> Task statement
Please return all lines of the data below containing the string "Sonora".

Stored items
==================================================

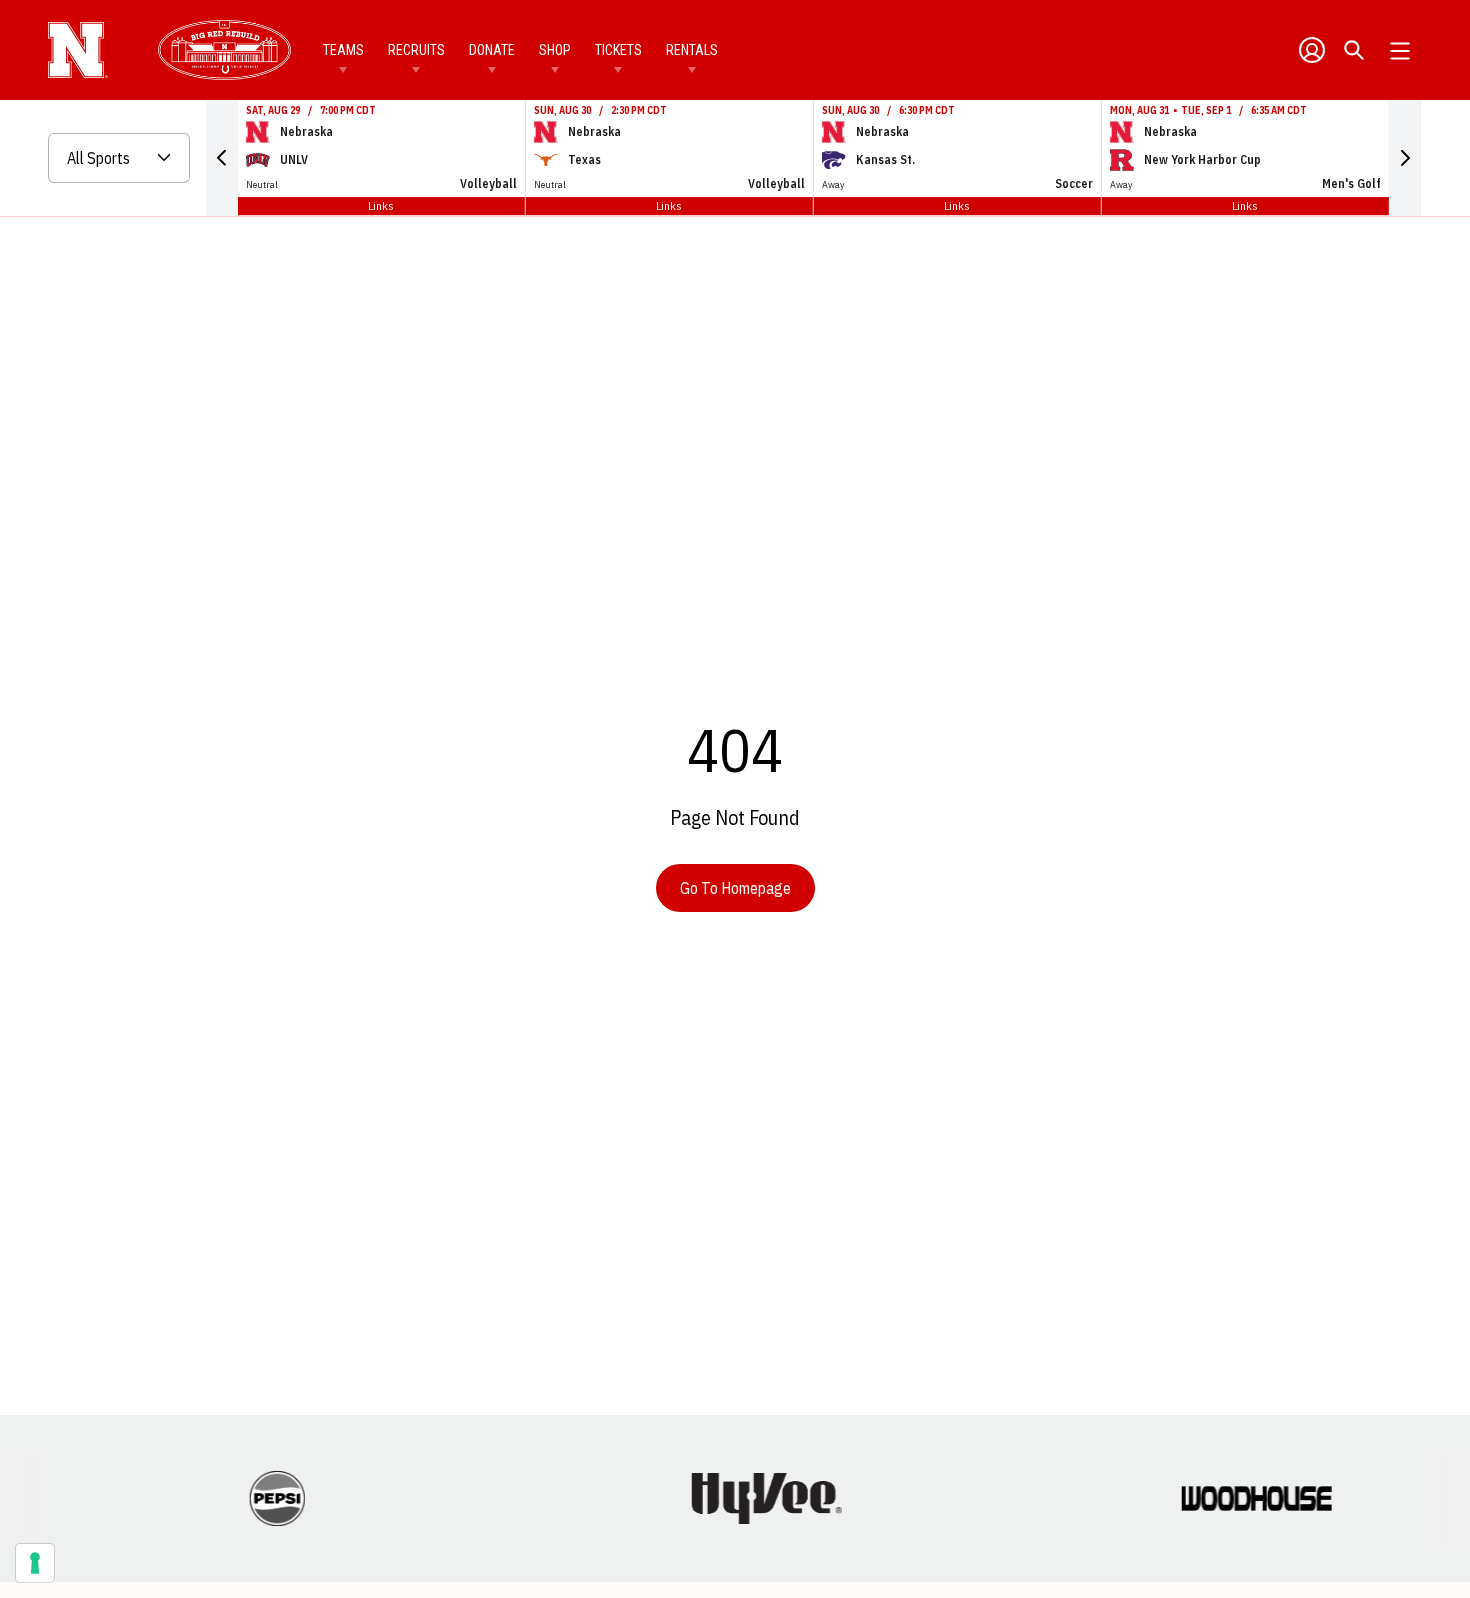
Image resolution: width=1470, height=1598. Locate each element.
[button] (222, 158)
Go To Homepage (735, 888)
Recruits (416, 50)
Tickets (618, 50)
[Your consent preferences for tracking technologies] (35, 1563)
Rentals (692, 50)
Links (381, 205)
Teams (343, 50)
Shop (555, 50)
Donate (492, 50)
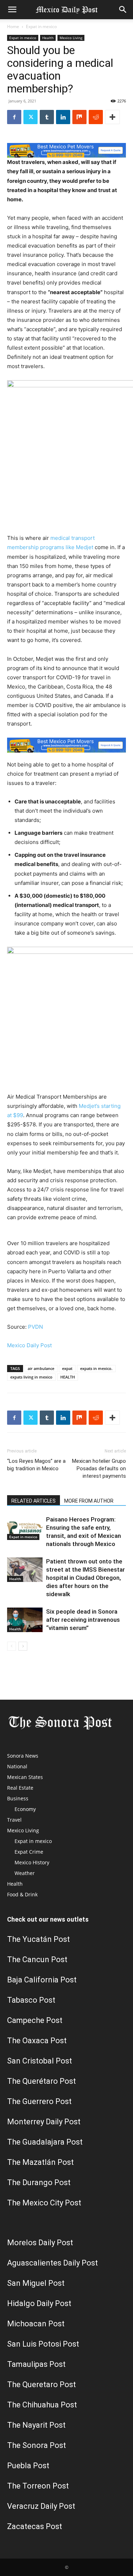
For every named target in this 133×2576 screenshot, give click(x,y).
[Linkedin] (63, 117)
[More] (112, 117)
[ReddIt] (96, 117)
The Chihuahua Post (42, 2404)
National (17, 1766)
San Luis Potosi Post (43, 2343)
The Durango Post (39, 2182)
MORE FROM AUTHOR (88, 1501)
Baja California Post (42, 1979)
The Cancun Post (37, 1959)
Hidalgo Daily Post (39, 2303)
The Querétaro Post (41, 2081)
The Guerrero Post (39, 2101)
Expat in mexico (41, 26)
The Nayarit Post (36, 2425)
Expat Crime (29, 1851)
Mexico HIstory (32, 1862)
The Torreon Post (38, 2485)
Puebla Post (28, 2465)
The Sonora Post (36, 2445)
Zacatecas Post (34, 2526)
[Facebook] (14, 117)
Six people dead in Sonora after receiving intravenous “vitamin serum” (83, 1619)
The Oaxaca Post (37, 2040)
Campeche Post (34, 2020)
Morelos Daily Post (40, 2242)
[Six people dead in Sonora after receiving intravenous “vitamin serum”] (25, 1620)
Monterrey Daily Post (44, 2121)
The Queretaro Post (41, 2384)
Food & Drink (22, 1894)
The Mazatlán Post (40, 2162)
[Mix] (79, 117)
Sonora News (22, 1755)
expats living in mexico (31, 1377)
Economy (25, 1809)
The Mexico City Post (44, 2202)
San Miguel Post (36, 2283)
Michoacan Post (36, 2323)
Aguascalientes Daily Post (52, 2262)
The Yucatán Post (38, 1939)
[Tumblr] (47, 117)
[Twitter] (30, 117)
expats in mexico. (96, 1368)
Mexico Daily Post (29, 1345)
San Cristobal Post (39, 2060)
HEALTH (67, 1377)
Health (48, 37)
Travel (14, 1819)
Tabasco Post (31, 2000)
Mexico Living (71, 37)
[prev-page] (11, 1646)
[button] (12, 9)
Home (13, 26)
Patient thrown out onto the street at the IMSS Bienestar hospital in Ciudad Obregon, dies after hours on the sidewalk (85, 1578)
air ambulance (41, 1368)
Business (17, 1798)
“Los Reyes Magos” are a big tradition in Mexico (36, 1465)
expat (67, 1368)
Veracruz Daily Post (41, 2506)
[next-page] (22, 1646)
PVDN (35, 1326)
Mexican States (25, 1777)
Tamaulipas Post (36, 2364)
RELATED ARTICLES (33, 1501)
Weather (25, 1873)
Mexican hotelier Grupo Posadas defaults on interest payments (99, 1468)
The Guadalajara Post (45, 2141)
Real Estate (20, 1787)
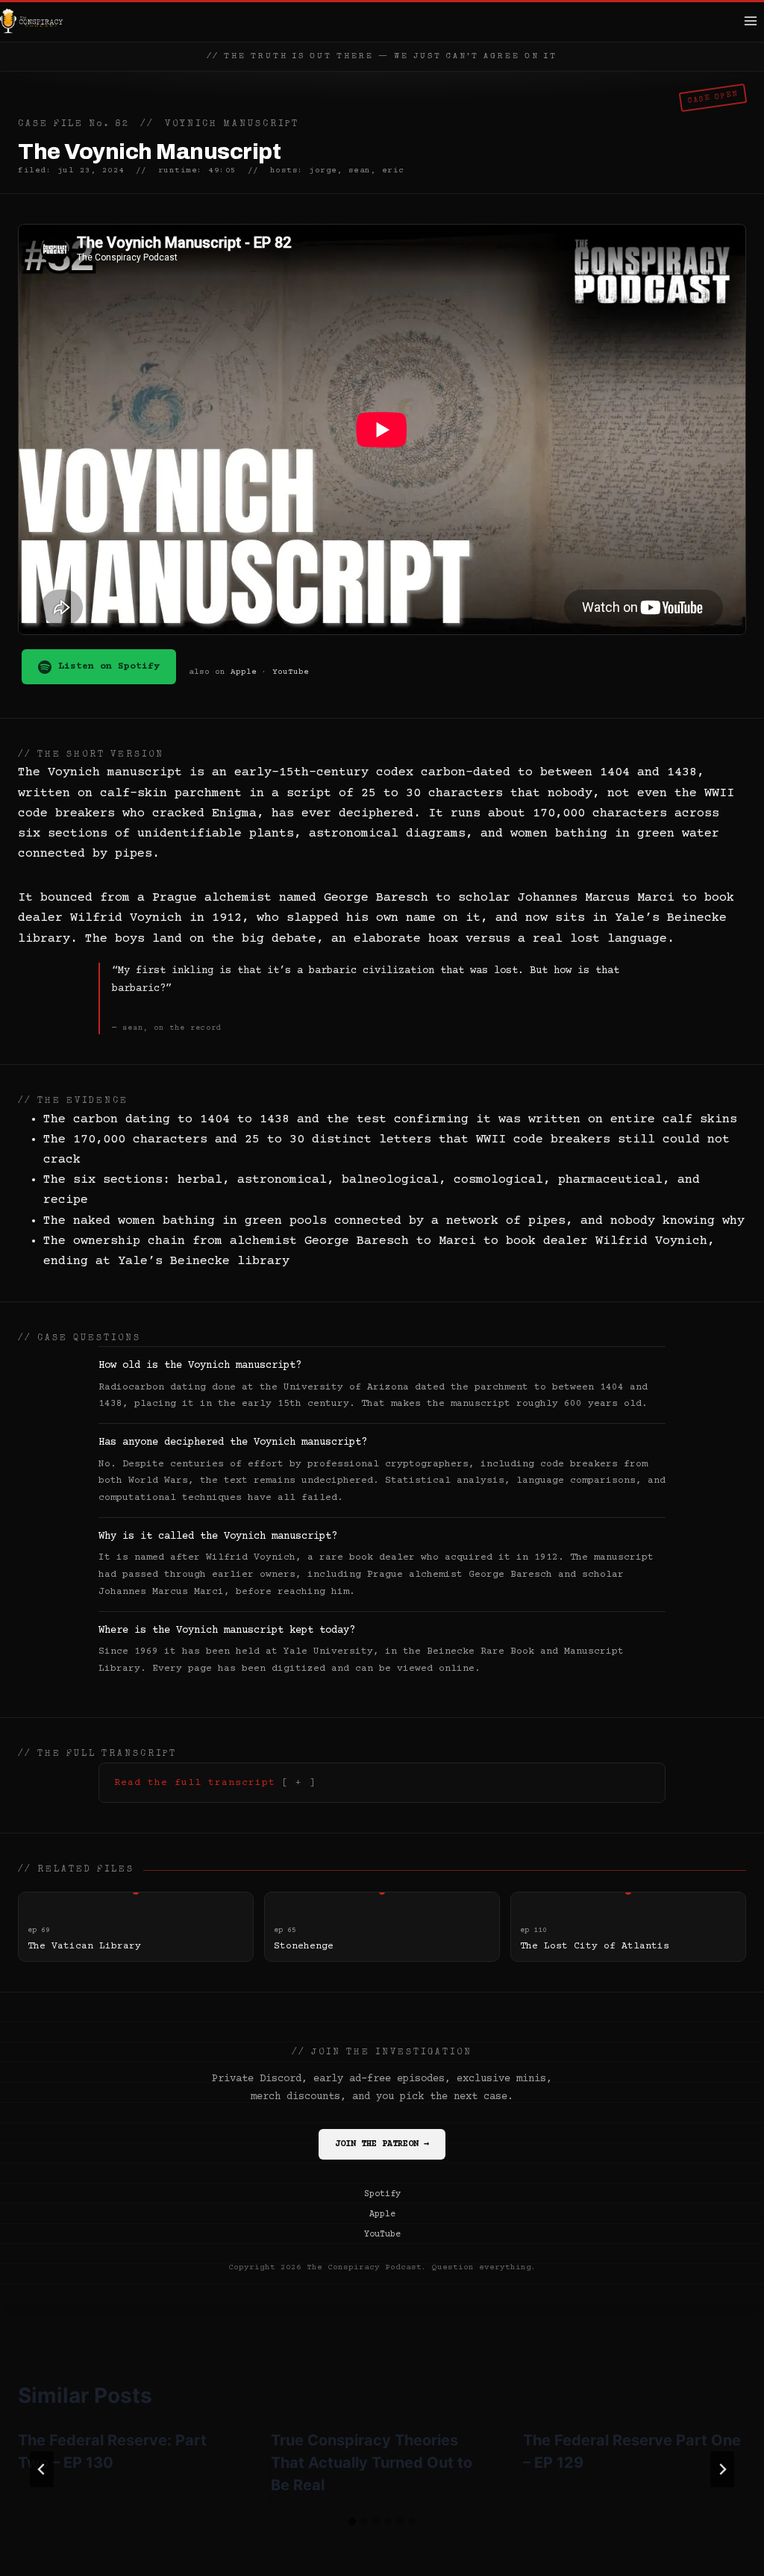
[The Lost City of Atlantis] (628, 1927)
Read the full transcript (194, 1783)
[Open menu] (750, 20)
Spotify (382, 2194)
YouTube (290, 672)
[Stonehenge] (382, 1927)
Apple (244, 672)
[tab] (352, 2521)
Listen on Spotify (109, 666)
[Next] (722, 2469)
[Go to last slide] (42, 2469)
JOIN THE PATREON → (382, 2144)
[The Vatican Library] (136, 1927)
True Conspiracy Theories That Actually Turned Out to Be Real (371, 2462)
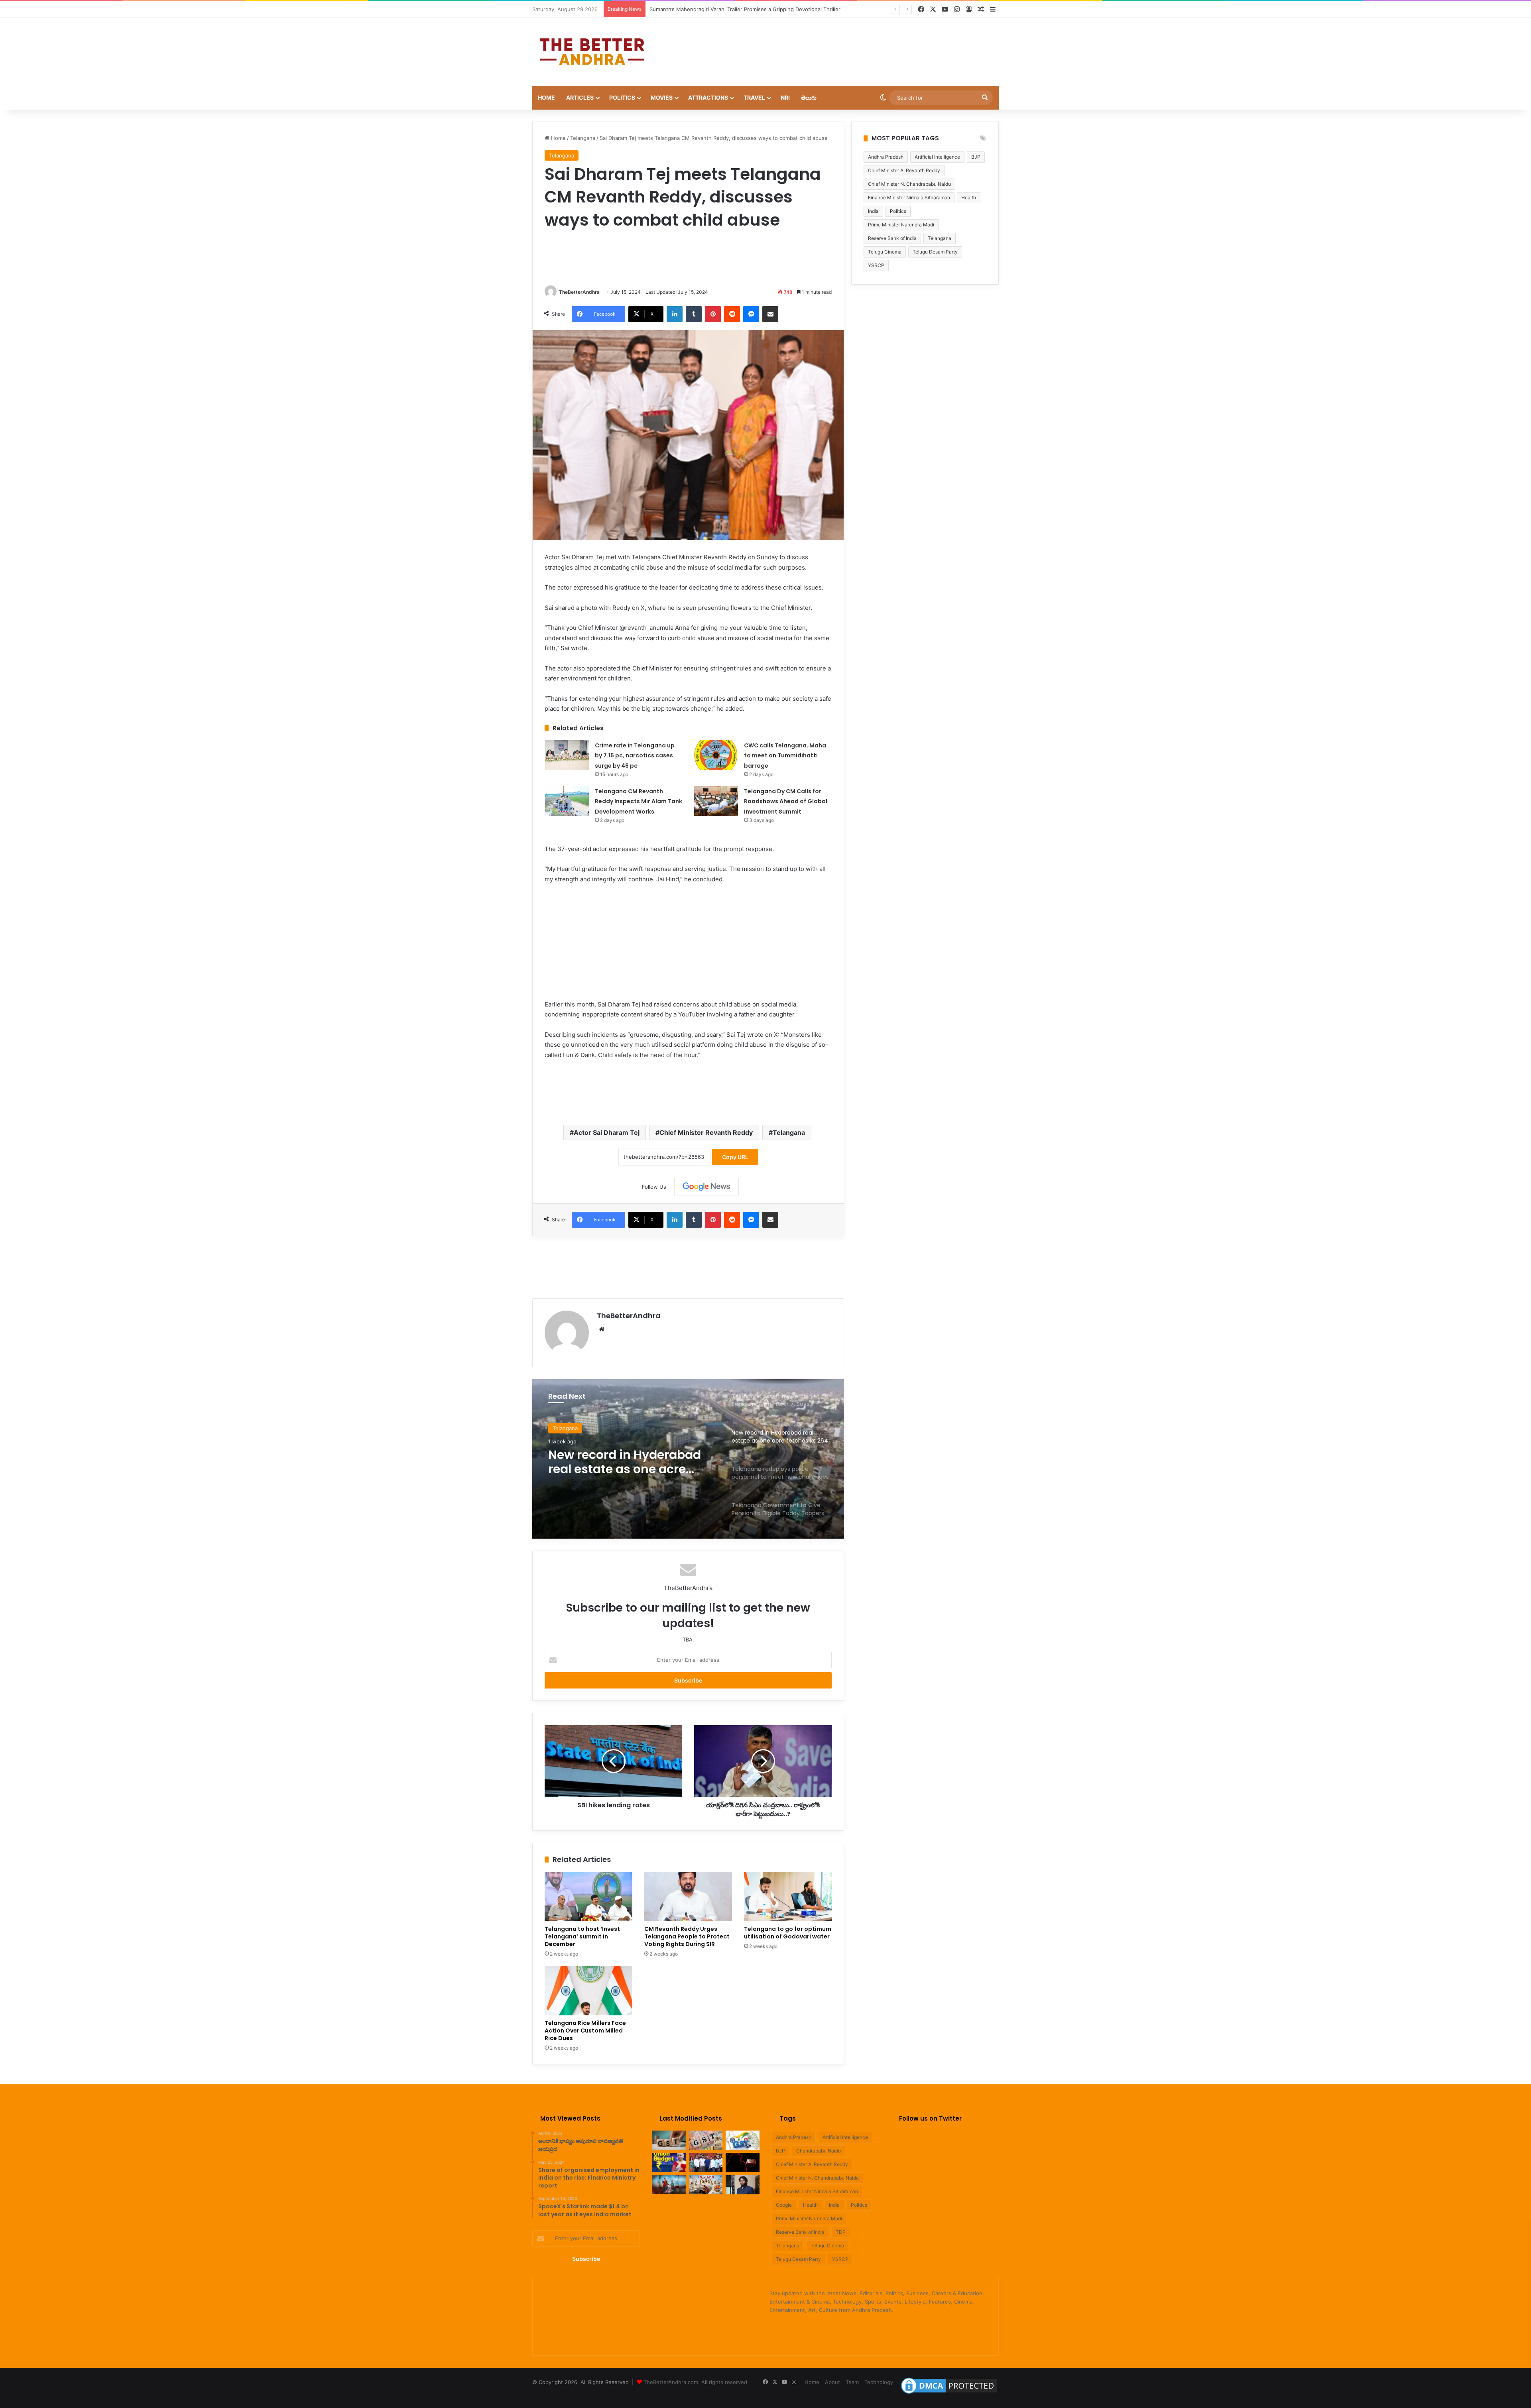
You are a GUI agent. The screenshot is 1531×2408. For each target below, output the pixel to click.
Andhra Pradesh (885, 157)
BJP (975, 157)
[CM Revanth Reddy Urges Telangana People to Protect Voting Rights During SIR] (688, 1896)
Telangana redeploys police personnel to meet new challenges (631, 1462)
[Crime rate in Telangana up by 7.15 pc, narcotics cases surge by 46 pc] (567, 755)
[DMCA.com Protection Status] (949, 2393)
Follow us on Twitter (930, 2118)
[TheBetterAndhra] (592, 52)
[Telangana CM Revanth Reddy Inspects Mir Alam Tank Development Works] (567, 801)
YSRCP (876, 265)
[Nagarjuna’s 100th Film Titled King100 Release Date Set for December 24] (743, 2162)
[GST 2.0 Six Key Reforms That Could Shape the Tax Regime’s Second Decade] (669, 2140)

==================================================

> Answer to the exercise
The Sonora Post (36, 2445)
Six people dead in Sonora after receiving intravenous “vitamin serum” (83, 1619)
[Six people dead in Sonora after receiving intravenous “vitamin serum”] (25, 1620)
Sonora News (22, 1755)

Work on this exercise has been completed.